Segment Start: Exercise input

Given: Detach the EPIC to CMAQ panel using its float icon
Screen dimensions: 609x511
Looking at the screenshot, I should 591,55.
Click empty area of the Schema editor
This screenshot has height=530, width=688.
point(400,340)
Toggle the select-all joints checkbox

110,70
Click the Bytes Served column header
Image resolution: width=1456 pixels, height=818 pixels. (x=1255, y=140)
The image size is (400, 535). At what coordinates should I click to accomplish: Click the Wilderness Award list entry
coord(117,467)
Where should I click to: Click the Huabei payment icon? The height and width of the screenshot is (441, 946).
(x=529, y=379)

Segment End: Exercise input
Segment Start: Exercise input

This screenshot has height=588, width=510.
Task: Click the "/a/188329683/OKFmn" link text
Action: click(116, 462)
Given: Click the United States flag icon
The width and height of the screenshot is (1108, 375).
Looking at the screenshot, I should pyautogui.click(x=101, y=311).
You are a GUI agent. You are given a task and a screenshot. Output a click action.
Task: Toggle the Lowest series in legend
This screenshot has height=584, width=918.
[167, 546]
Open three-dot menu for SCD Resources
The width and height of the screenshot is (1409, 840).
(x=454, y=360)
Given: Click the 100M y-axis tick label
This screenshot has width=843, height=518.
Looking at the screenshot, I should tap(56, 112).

Segment End: Exercise input

**Exercise prompt**
Transcribe each line of the data above, unaltered, from the one where "The width and height of the screenshot is (1108, 375)." appears to the one where "Task: Toggle the Lowest series in legend" appears, inclusive of both.

**Answer below**
The width and height of the screenshot is (1108, 375).
Looking at the screenshot, I should pyautogui.click(x=101, y=311).
You are a GUI agent. You are given a task and a screenshot. Output a click action.
Task: Toggle the Lowest series in legend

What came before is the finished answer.